■ **YOUR GOAL**:
The data below is to be written out exactly, with no pictures.
____________________
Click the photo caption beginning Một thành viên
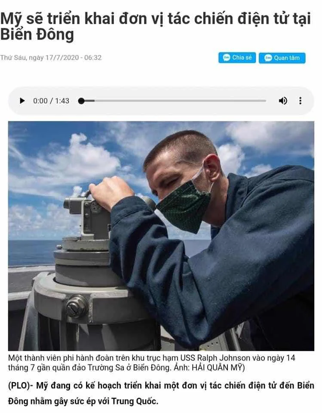322x413 pixels. (151, 363)
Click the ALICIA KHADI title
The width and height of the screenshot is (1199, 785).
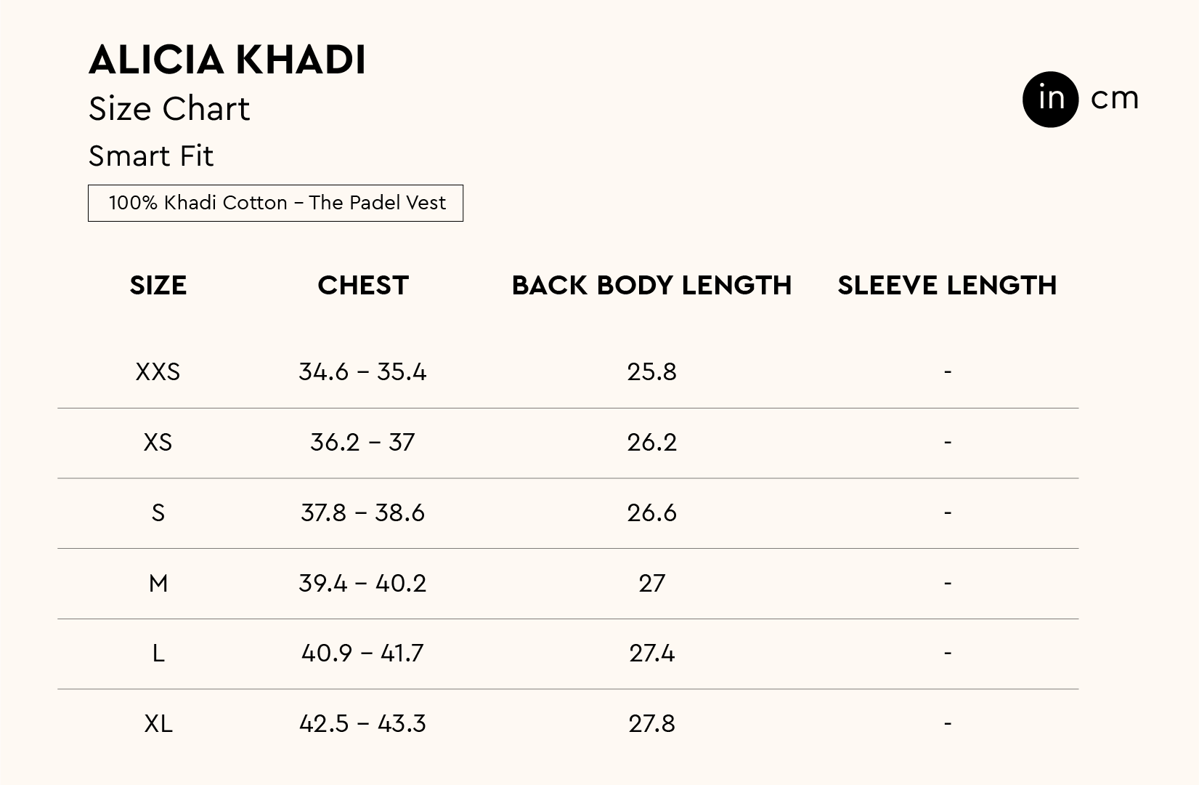point(227,60)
____________________
■ **ANSWER BOX**:
Click the photo caption beginning Một thành viên
322x413 pixels. (151, 363)
Click the ALICIA KHADI title
The width and height of the screenshot is (1199, 785).
point(227,60)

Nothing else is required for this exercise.